With that said, a lot of the hockey players we see need work in a few movements. Three big ones are:

-Pelvic stability during lateral miniband walks
-Scapular stability during pressing movements
-Knee/hip control during double and single leg landings

Grooving new movement patterns generally follows this progression:

1) The athlete needs to understands EXACTLY what you want them to do and can picture themselves doing it the right way in their heads.
2) Once they have that, focused coaching/cuing is necessary to get them to FEEL themselves doing it the right way.
3) The volume of the movement needs to be steadily increased to help reinforce the correct performance of the movement

One of the biggest problems I see in the proper execution of this progression is that, especially in youth team settings when proper movement technique learning is most important, massive amounts of volume are loaded on top of an improper movement base.

I think of grooving new movement patterns like starting a new river. Picture drawing a line in the sand with your pointer finger about a foot long. Imagine what would happen if you slowly poured water in one end of that line. After some water was absorbed the sand, the rest would trickle along the rest of the line to the other end, bringing some sand from the border with it, and ultimately making the line a little wider, deeper, and longer. If you kept doing this over and over, you’d get a strongly grooved water pathway.

Now, play that tape back in reverse. Imagine you just drew the line in the sand with your finger.
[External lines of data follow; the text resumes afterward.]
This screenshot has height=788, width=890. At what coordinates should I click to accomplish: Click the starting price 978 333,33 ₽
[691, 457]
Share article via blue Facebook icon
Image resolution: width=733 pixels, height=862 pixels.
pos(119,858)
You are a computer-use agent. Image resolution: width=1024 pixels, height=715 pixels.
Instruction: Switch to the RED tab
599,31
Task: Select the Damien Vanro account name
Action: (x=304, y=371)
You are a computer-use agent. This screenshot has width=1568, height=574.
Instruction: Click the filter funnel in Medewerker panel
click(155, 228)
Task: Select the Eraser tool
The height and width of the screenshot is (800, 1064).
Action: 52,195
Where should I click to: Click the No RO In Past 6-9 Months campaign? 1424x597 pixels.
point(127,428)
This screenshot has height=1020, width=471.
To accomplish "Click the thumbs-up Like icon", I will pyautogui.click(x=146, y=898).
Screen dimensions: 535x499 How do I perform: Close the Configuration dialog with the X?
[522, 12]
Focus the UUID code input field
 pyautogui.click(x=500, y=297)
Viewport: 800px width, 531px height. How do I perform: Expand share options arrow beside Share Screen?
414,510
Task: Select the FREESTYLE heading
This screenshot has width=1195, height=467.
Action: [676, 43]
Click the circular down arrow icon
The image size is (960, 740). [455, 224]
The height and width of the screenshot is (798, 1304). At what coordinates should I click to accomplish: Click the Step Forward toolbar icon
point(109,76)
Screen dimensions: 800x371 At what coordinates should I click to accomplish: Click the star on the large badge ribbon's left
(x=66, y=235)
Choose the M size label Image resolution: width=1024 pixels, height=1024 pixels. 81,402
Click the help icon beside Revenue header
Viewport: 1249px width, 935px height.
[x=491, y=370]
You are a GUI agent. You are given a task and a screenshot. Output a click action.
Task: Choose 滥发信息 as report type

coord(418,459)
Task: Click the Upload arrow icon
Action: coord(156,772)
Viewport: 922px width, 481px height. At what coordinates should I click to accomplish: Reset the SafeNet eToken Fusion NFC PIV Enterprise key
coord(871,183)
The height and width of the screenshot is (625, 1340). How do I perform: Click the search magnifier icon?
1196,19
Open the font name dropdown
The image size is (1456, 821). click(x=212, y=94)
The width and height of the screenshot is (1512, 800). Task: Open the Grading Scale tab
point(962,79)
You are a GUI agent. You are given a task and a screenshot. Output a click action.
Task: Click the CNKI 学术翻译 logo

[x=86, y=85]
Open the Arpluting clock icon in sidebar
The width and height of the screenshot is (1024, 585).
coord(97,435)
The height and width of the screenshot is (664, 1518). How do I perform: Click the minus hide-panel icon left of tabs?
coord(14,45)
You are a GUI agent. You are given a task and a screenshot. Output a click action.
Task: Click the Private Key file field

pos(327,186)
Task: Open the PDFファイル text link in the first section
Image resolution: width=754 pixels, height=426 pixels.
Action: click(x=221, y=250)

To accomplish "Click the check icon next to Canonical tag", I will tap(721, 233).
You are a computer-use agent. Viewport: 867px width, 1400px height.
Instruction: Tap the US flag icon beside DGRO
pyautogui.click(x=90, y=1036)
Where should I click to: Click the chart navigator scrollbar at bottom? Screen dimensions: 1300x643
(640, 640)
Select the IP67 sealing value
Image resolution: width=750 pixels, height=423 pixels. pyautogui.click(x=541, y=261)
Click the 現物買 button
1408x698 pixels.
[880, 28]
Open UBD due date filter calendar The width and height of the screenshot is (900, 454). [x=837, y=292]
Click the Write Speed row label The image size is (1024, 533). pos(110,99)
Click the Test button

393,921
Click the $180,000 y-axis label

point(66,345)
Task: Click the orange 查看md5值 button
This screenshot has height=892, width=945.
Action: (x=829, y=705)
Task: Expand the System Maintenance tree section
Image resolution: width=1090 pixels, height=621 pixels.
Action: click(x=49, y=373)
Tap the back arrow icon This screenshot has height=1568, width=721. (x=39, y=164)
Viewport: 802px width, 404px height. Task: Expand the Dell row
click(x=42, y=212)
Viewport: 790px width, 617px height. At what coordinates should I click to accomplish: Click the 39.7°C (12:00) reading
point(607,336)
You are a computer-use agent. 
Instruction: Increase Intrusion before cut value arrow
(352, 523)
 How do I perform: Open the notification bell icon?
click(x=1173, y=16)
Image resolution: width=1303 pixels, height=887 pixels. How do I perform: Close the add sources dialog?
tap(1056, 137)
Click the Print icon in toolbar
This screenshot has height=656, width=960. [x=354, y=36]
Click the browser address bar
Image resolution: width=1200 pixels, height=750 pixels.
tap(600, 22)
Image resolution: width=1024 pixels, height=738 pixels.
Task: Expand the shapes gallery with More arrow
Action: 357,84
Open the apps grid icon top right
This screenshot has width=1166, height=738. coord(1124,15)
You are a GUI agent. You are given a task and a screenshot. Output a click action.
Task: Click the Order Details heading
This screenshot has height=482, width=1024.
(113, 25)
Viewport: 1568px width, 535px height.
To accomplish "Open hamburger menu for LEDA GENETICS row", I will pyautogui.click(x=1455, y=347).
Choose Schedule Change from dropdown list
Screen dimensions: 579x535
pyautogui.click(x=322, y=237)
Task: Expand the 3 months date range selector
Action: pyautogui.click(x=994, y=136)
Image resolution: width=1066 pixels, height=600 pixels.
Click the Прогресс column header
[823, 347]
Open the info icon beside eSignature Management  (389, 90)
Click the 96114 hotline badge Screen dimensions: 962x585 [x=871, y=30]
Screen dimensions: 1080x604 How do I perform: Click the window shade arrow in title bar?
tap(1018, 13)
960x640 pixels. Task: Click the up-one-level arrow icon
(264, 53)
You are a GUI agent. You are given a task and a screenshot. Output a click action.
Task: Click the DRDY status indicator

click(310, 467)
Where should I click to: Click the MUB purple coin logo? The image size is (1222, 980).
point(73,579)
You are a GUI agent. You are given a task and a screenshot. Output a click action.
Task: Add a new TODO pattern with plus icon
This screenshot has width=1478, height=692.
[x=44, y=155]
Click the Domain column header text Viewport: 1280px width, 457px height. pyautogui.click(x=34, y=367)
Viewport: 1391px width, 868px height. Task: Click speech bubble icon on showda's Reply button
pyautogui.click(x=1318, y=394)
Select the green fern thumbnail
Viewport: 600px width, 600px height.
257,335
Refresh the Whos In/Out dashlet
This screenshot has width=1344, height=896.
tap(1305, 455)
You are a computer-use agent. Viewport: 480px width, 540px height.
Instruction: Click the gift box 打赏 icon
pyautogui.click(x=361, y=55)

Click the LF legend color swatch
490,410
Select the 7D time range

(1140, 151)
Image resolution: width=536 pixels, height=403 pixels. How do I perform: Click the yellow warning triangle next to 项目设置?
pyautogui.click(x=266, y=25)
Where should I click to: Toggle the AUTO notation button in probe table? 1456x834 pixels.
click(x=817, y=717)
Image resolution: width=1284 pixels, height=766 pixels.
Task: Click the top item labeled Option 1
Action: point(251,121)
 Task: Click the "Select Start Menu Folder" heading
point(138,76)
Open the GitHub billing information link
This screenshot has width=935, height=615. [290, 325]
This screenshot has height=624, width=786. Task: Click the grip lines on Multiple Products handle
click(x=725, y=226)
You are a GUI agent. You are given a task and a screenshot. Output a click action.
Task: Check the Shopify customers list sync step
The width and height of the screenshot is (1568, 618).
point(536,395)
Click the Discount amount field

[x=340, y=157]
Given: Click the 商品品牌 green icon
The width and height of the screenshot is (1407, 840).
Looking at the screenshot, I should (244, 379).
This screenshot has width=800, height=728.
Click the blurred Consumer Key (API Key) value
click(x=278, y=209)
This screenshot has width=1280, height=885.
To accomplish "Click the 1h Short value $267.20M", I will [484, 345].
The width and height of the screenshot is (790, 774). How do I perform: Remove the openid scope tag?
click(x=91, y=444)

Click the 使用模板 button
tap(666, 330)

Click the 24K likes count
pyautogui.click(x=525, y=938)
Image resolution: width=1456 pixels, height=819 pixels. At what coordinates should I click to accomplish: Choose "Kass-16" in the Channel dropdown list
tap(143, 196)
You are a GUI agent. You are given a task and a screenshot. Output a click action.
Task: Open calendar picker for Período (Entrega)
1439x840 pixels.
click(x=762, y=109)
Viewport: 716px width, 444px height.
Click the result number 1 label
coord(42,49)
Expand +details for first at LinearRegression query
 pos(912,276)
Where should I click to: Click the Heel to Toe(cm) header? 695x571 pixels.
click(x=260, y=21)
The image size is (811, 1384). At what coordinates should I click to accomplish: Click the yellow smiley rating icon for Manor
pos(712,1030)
Instead of slowly pouring water in, somebody’s kid runs over and dumps an entire bucket of water on the end of the line.

Can you picture the explosive ruining of your line-signifying movement pattern?

As you’ve heard me say before, it comes down to QUALITY being a prerequisite to QUANTITY. I’ve heard the idea that it takes 10,000 repetitions before something is “perfected” and can be performed without much thought, but those 10,000 repetitions need to be performed at a HIGH quality, and doing them all in one day won’t get you very far.  Sometimes less is more. “Do less.”